Even for schools that have (or are in the process of) reopening for the new school year, retired teachers, who are in the high risk group for COVID-19, are likely reluctant to return to physically work in schools.
Lee conceded that the goal to raise $10 million in donations within 30 days sounds challenging, but he noted that an initial budget of $25,000 that was established to get the ball rolling last spring resulted in donations from the sponsors of the foundation and others contributing a quarter of a million dollars “in just a matter of hours.”
Tax-deductible donations of any amount are currently being accepted, and will be appreciated, Lee said.
Lee said that one of the major advantages of the program for public schools is that superintendents and school boards won’t have to worry about signing up with an entity that has a political or financial agenda.
“We support our public schools,” Lee said, adding: “We can’t think of anybody that is better at helping our kids and their public schools’ needs and their educational needs than retired teachers.”
“Zero Interest” in Making a Profit
The foundation has “zero interest” in making a profit, Lee said.
To provide the online technology, the foundation has contracted with Knack, which (before the pandemic) had focused on providing the technology for online tutoring services on the college level, but is now getting into the K-12 tutoring environment.
Lee said the tutoring experience won’t be a Zoom call, but instead will be a full-featured online classroom setting, with a digital whiteboard and all kinds of instruments and interfaces to ensure that the partnerships between tutors and their students are successful. (See this video on the tutoring experience.)
Knack, in addition to providing the platform, will provide vetting services for tutors and 1099 IRS forms.
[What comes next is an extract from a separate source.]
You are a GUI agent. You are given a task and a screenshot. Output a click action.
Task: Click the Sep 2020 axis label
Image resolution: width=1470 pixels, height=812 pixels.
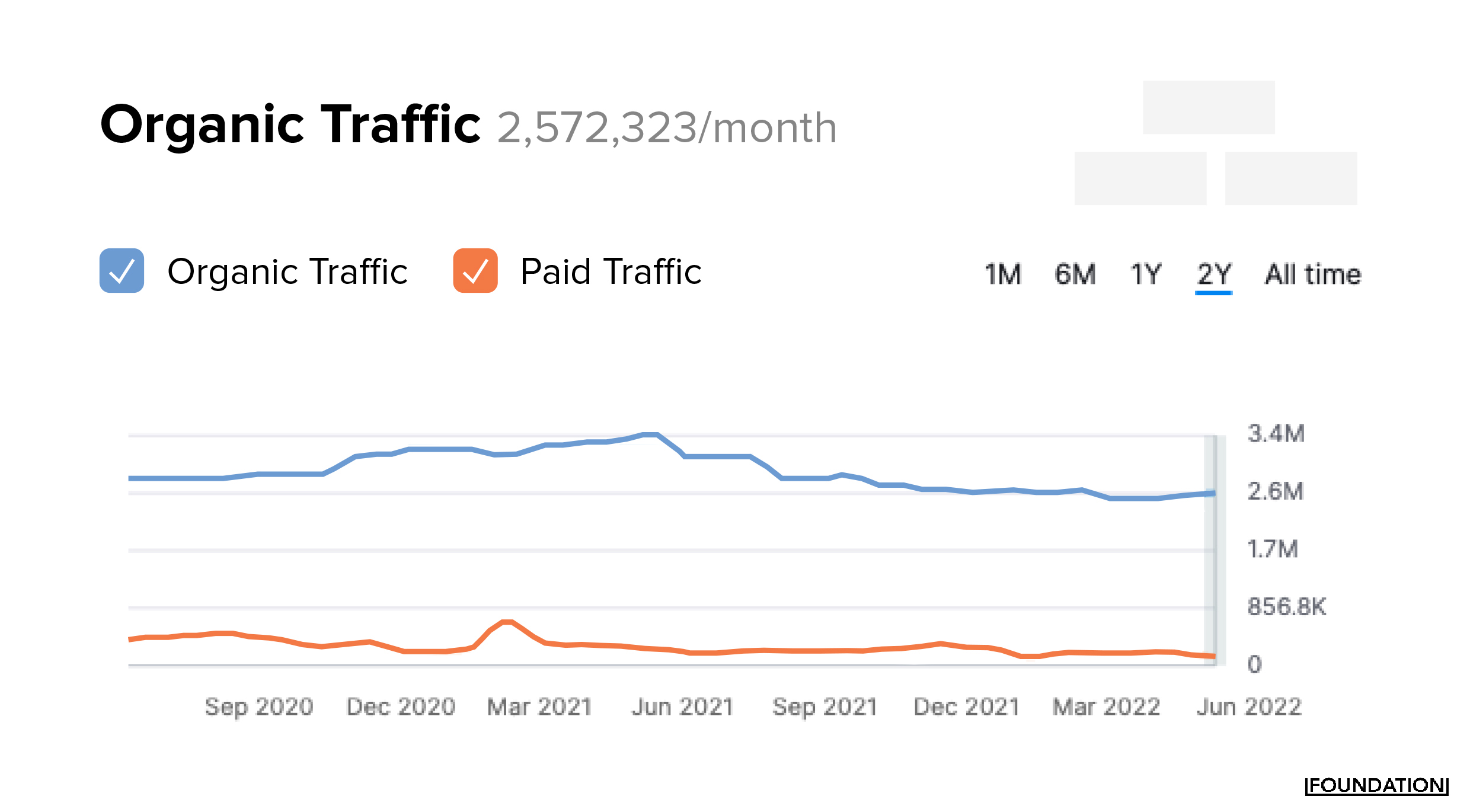(259, 706)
Tutors will work as independent contractors.
The program has set a Nov. 16 target date for parents to directly sign up for tutoring services for their children. Lee said this would have been helpful last spring, when his children’s schools shut down and he found he needed a tutor to help with one of his children who was taking Latin.
Although he said that this situation, of finding a tutor, was alleviated due to his role in the retired teachers’ association, not all parents are that fortunate.